Approximate Quadratization of High-Order Hamiltonians for Combinatorial Quantum Optimization
Sabina Drăgoi, Alberto Baiardi, Daniel J. Egger
TL;DR
This work tackles the difficulty of solving high-order combinatorial optimization problems with quantum hardware by introducing approximate quadratization methods that convert HUBOs into qubit-efficient QUBOs without adding qubits. It presents two strategies—the hypergraph clique expansion and a jointly optimized quadratization $H_2'(\boldsymbol{\theta})$—showing that depth-1 and depth-2 QAOA with these approximations can achieve substantial performance gains on LABS-type problems, though with trade-offs in convergence guarantees. The paper also develops hardware-friendly Ansätze using SWAP-strategy truncation to reduce circuit depth, demonstrating that under noise there exists an optimal balance between SWAP layers and QAOA depth, and that CVaR post-processing can recover near-noiseless performance. Overall, the results suggest a practical path to improve quantum optimization on near-term devices by sacrificing some exactness for shallower, more robust circuits and hardware-aware transpilation. The approach has implications for applying QAOA to dense HUBOs and motivates hybrid strategies that combine approximate quadratization with exact implementations for selected terms.
Abstract
Combinatorial optimization problems have wide-ranging applications in industry and academia. Quantum computers may help solve them by sampling from carefully prepared Ansatz quantum circuits. However, current quantum computers are limited by their qubit count, connectivity, and noise. This is particularly restrictive when considering optimization problems beyond the quadratic order.

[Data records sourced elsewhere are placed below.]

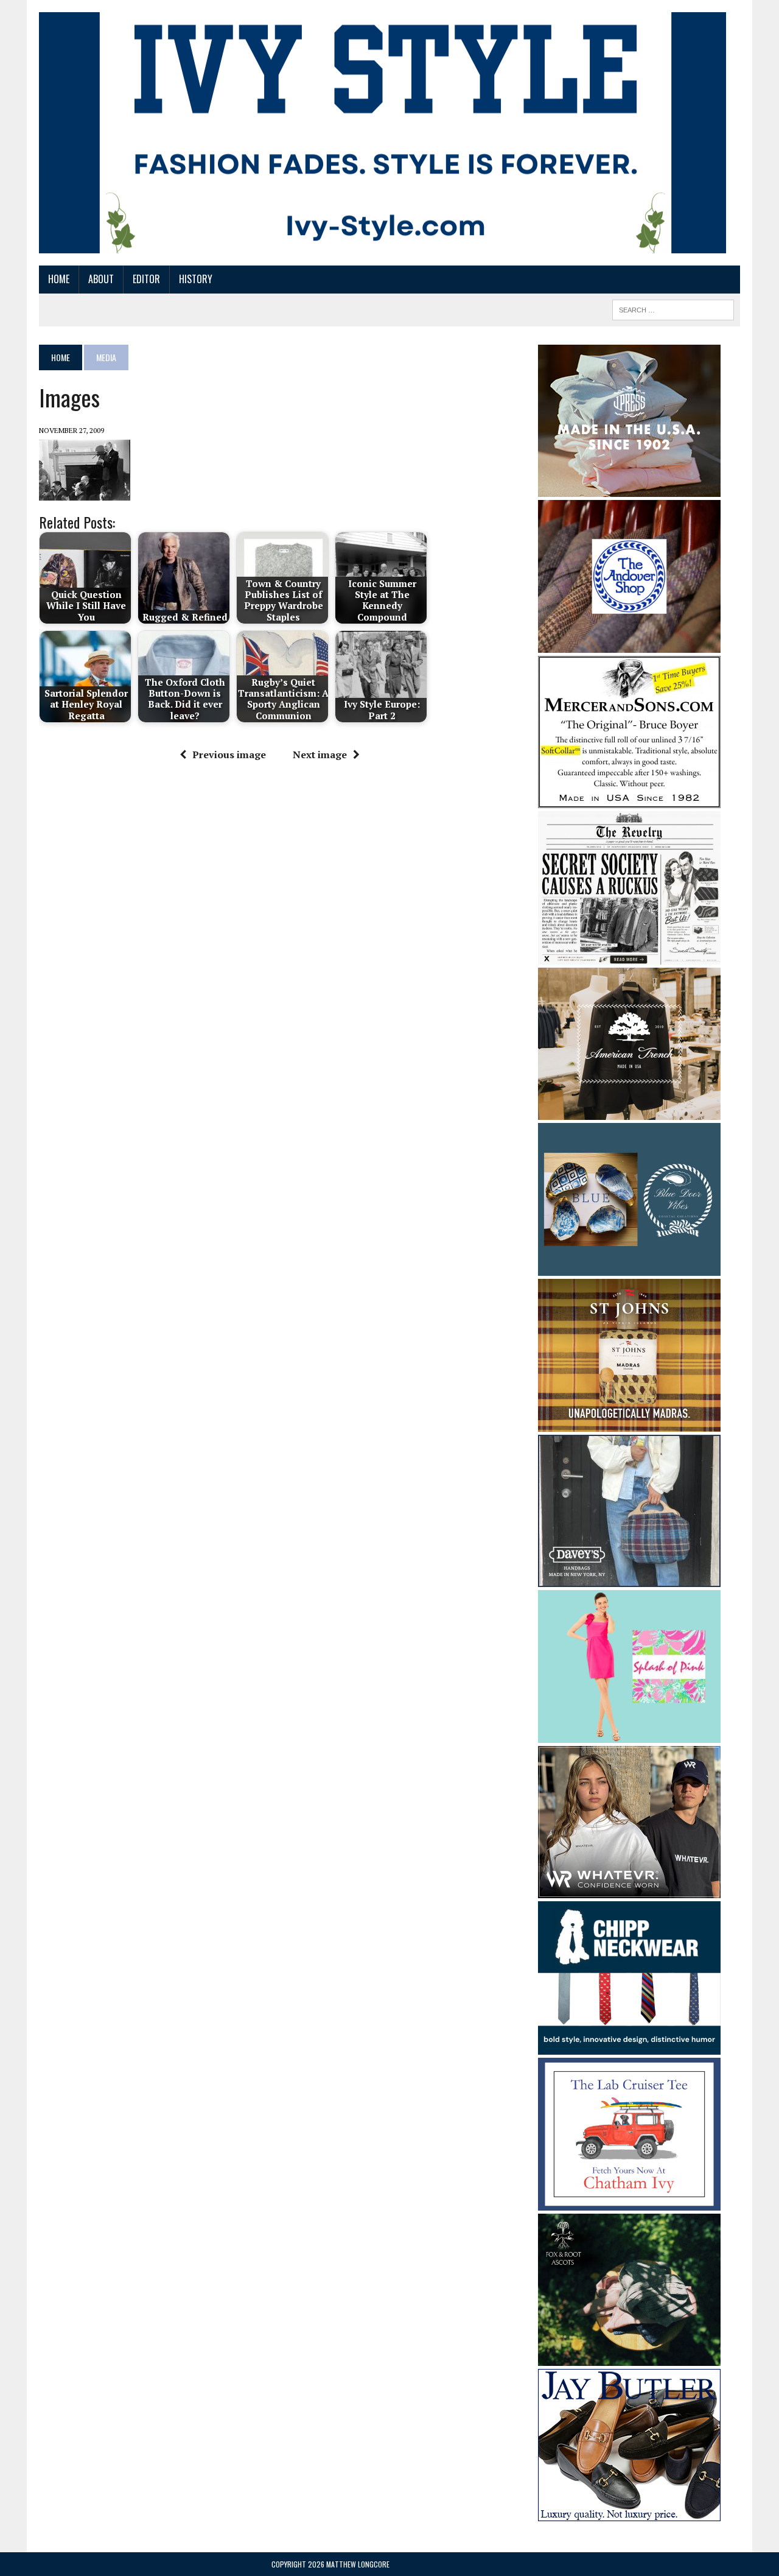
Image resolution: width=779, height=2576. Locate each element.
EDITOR (146, 279)
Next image (320, 754)
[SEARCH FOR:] (673, 308)
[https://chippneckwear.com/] (629, 2046)
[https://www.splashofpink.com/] (629, 1735)
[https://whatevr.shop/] (629, 1890)
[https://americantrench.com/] (629, 1111)
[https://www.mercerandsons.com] (629, 799)
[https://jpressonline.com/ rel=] (629, 488)
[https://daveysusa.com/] (629, 1578)
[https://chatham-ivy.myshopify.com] (629, 2202)
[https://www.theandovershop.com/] (629, 644)
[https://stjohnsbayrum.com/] (629, 1423)
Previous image (229, 754)
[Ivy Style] (382, 132)
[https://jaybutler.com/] (629, 2513)
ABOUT (101, 279)
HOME (58, 279)
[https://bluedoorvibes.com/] (629, 1267)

Here, we introduce Ansatze based on an approximate quadratization of high-order Hamiltonians which do not incur a qubit overhead. The price paid is a loss in the quality of the noiseless solution. Crucially, this approximation yields shallower Ansatze which are more robust to noise than the standard QAOA one. We show this through simulations of systems of 8 to 16 qubits with variable noise strengths. Furthermore, we also propose a noise-aware Ansatz design method for quadratic optimization problems. This method implements only part of the corresponding Hamiltonian by limiting the number of layers of SWAP gates in the Ansatz. We find that for both problem types, under noise, our approximate implementation of the full problem structure can significantly enhance the solution quality. Our work opens a path to enhance the solution quality that approximate quantum optimization achieves on noisy hardware.